Something that I really like about my art medium of preference is that I take trash (literally) and turn it into a work of art. There is something profound in that for me – it’s a metaphor, much like what I try to do in my other job as a teacher of inmates at a state prison. Where you see trash to be dropped off at the dump, I see dragons lifting their wings to fly, Civil War soldiers haggard from war, frogs playing musical instruments on lily pads, a country baseball pitcher in mid-windup, and…well, lots of possibilities.

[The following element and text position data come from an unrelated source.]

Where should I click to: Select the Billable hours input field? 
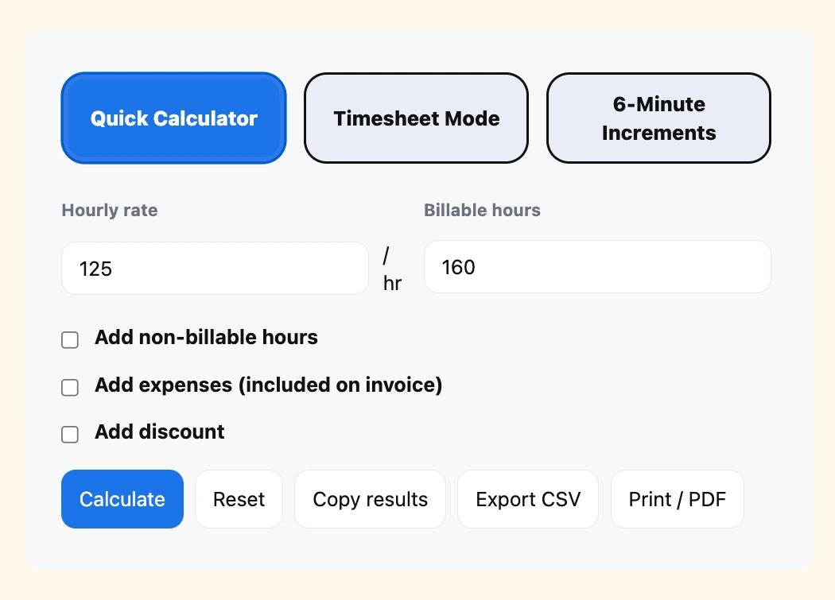597,267
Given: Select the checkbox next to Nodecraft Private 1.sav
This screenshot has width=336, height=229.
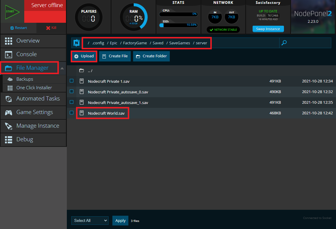Looking at the screenshot, I should 71,81.
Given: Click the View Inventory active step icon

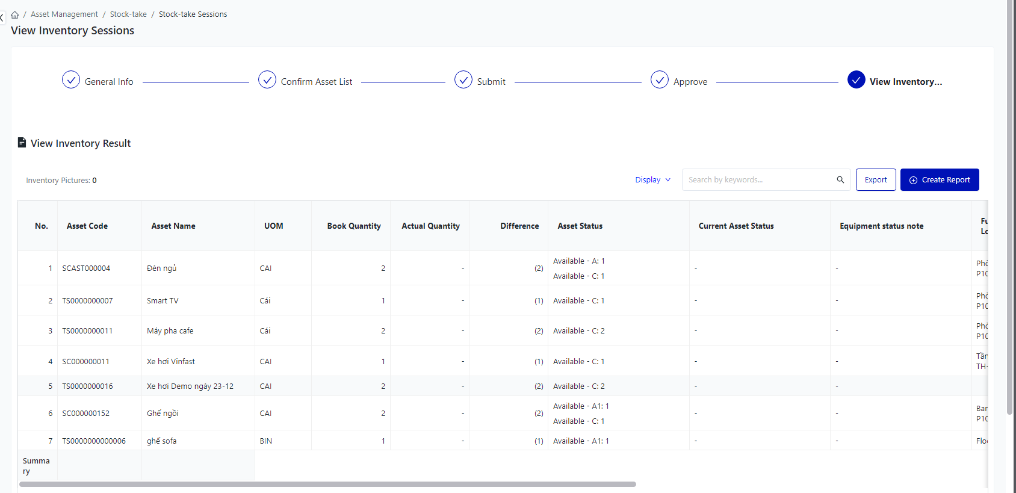Looking at the screenshot, I should [x=856, y=80].
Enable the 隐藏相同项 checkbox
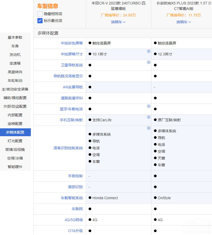212x235 pixels. click(40, 14)
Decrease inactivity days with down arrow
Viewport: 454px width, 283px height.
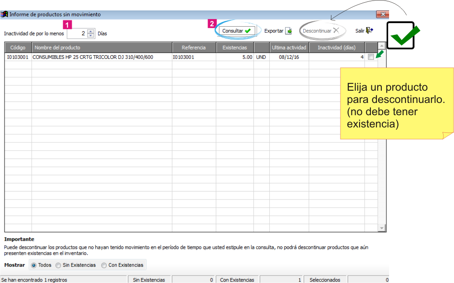[x=91, y=35]
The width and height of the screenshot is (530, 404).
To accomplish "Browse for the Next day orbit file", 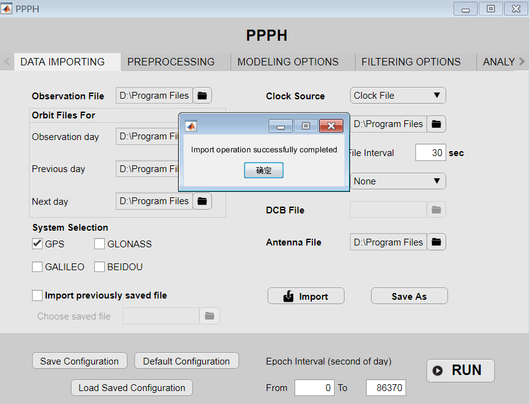I will (202, 202).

So…I figured that would be the perfect “other name” for myself. How appropriate, because life has a way of leaving us mâché-ed (chewed up) and spit out, and I’m no exception. It’s just that I want to take the chewed-up experience and turn it into something beautiful – and if not exactly beautiful, at least a whole lot of fun!

[I've included a couple of pictures here – an older work (a dragon perched on a rock) and a piece in progress, Dragonlock Holmes, who will sport, when completed, a trenchcoat and the typical Sherlockian cap, and will hold a magnifying glass in one hand and a Calabash pipe in the other.]